How to use regex negative lookahead

2019-07-23 04:58发布

问题:

I'm trying to get the email addresses from a file using egrep -o -e and having trouble with addresses at the end of a line.

Here is my regex:

egrep -o -e "[._a-zA-Z0-9]+@[._a-zA-Z0-9]+.[._a-zA-Z0-9]+" ~/myfile.txt

I realize this will not catch every variation of an email address, but if the address is at the end of a line this is what I get:

user@_12345@myemail.com\ul

So I figured I'd try a negative lookahead, but I have no idea how to properly use it. I've read a few things online but I'm confused by how it works.

This is what I've tried:

egrep -o -e "(?!\\[._a-zA-Z0-9]+@[._a-zA-Z0-9]+.[._a-zA-Z0-9]+)" ~/myfile.txt

Bash fails with event not found: \\[._a

Any suggestions?

回答1:

What does the dot stand for?

"[._a-zA-Z0-9]+@[._a-zA-Z0-9]+.[._a-zA-Z0-9]+"
                              ^
                             here

It matches the at-sign. If you remove it, your original regex with no lookahead will work.

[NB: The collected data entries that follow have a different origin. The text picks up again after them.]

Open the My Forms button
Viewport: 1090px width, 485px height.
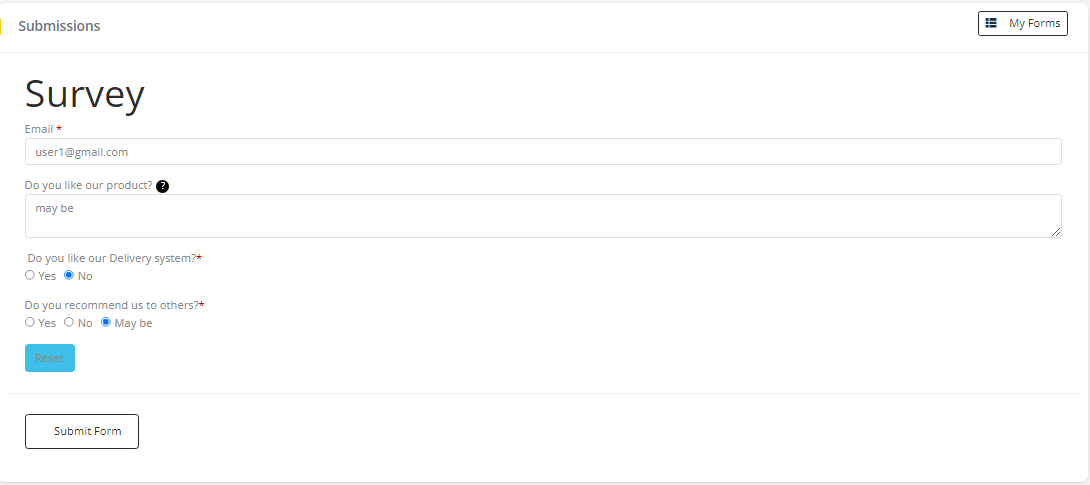[x=1022, y=23]
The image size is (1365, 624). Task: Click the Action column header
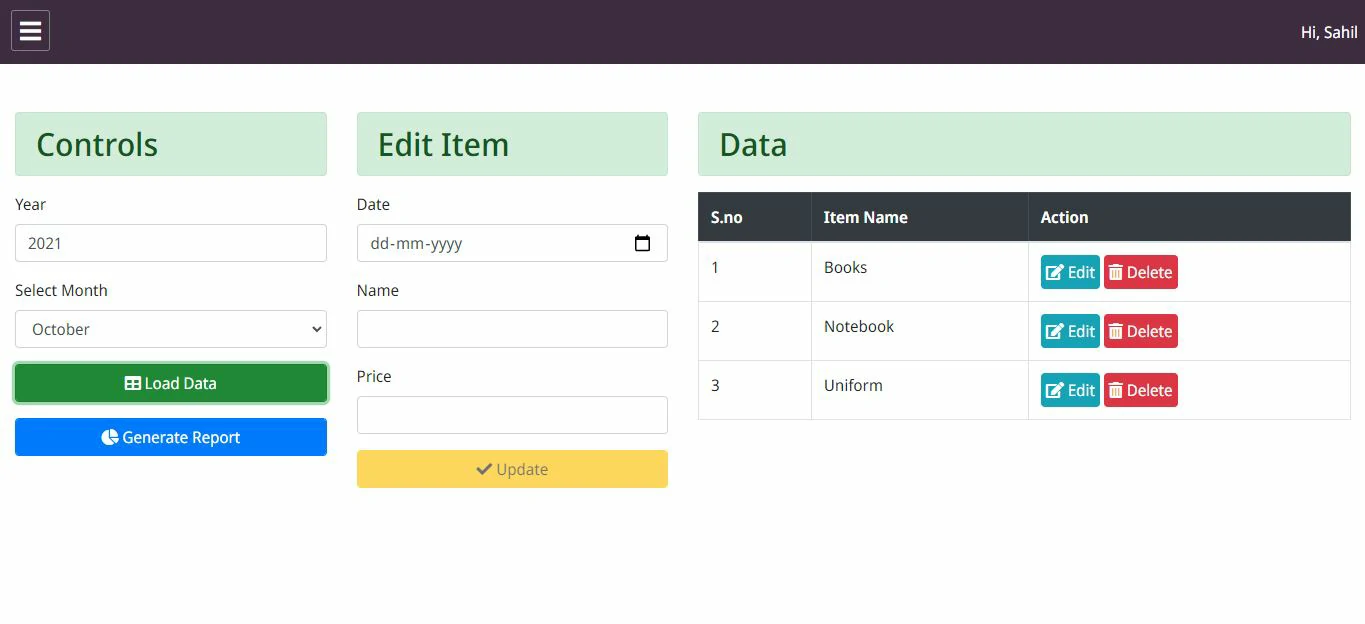click(1064, 217)
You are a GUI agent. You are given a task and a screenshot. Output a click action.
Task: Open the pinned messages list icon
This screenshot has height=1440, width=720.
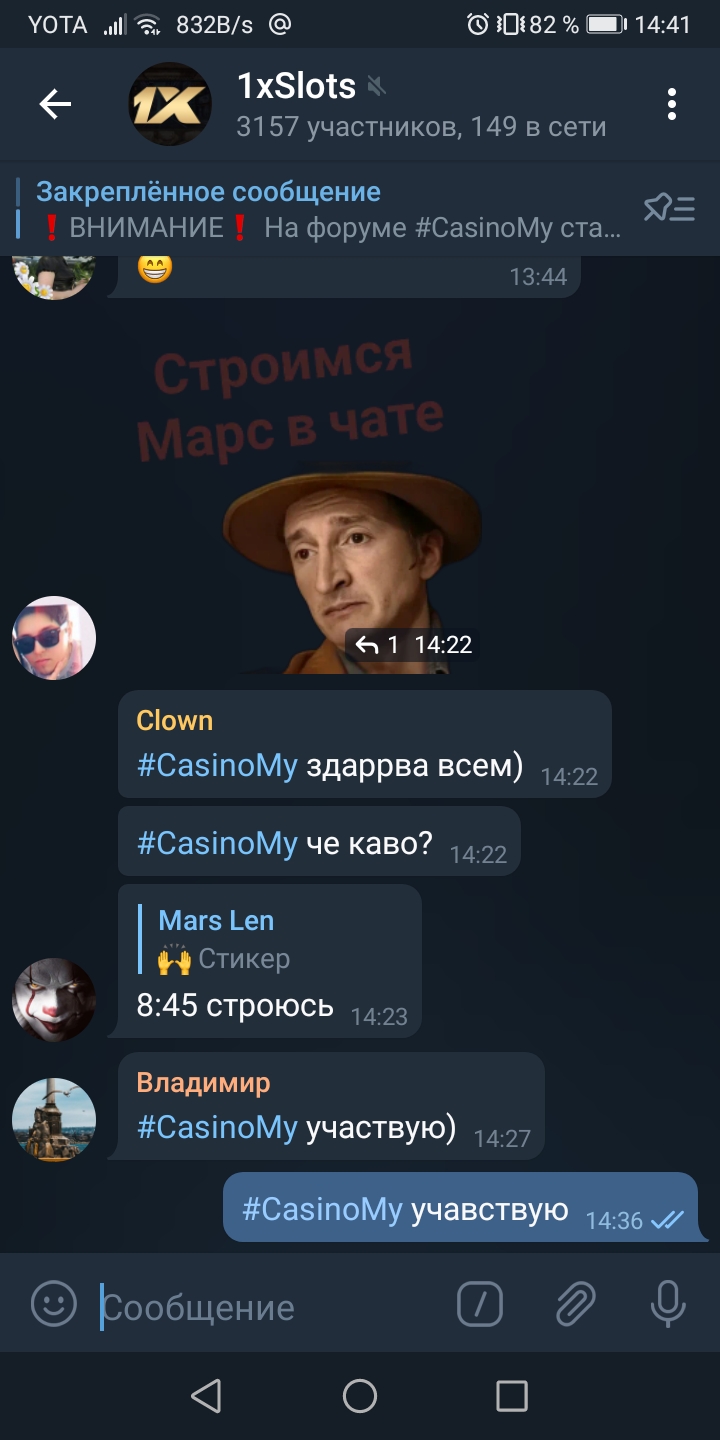pos(669,208)
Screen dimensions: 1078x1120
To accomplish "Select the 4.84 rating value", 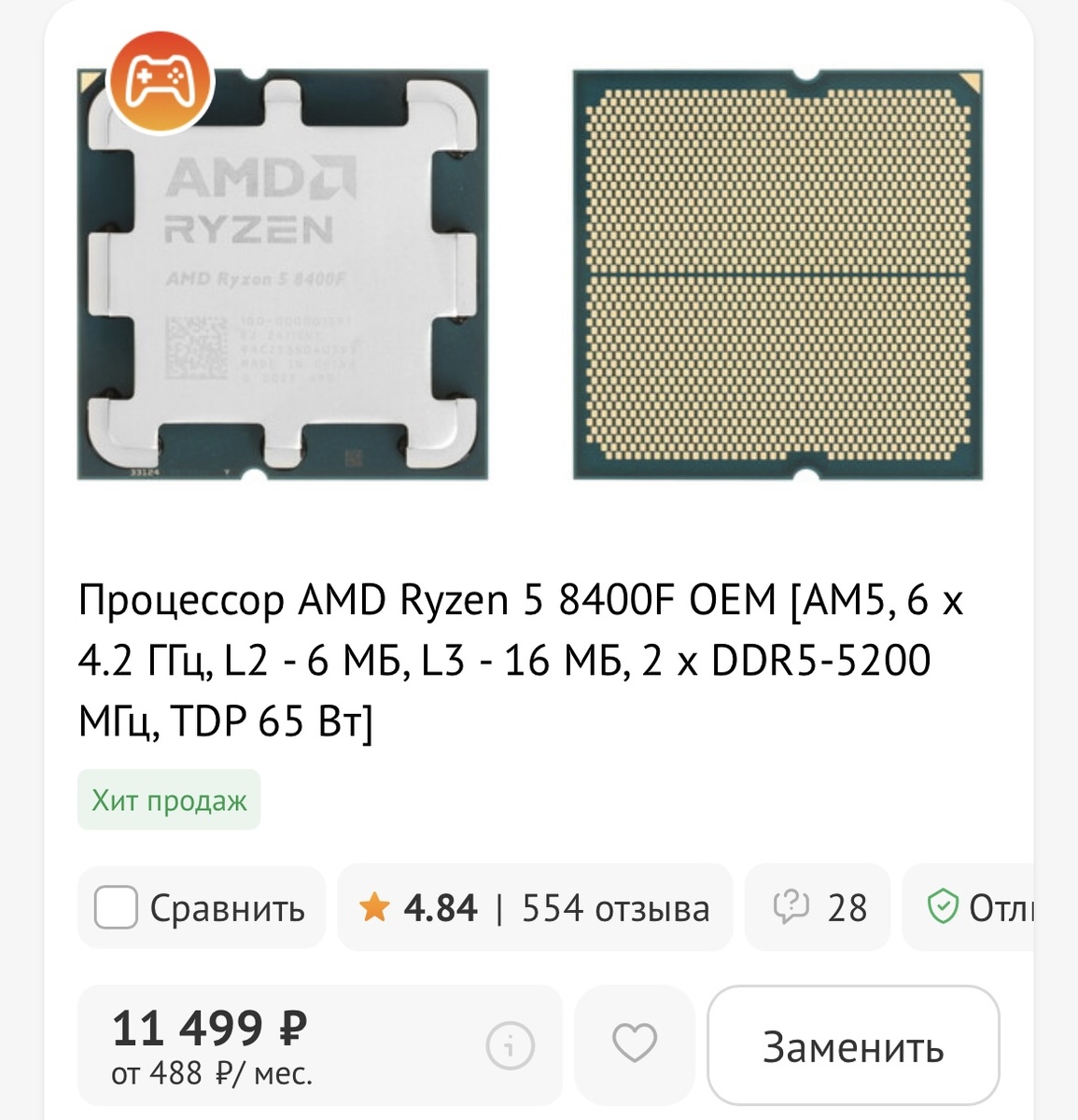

Moreover, ! is a special character in bash (history expansion). You have to backslash it to use it literally.



回答2:

The ! is being interpolated as a history expansion command in bash. You should use single quotes rather than double quotes to prevent this.

However you should note that negative lookahead may not be supported by your version of grep either. In this case you need a more powerful regex tool like perl or ack.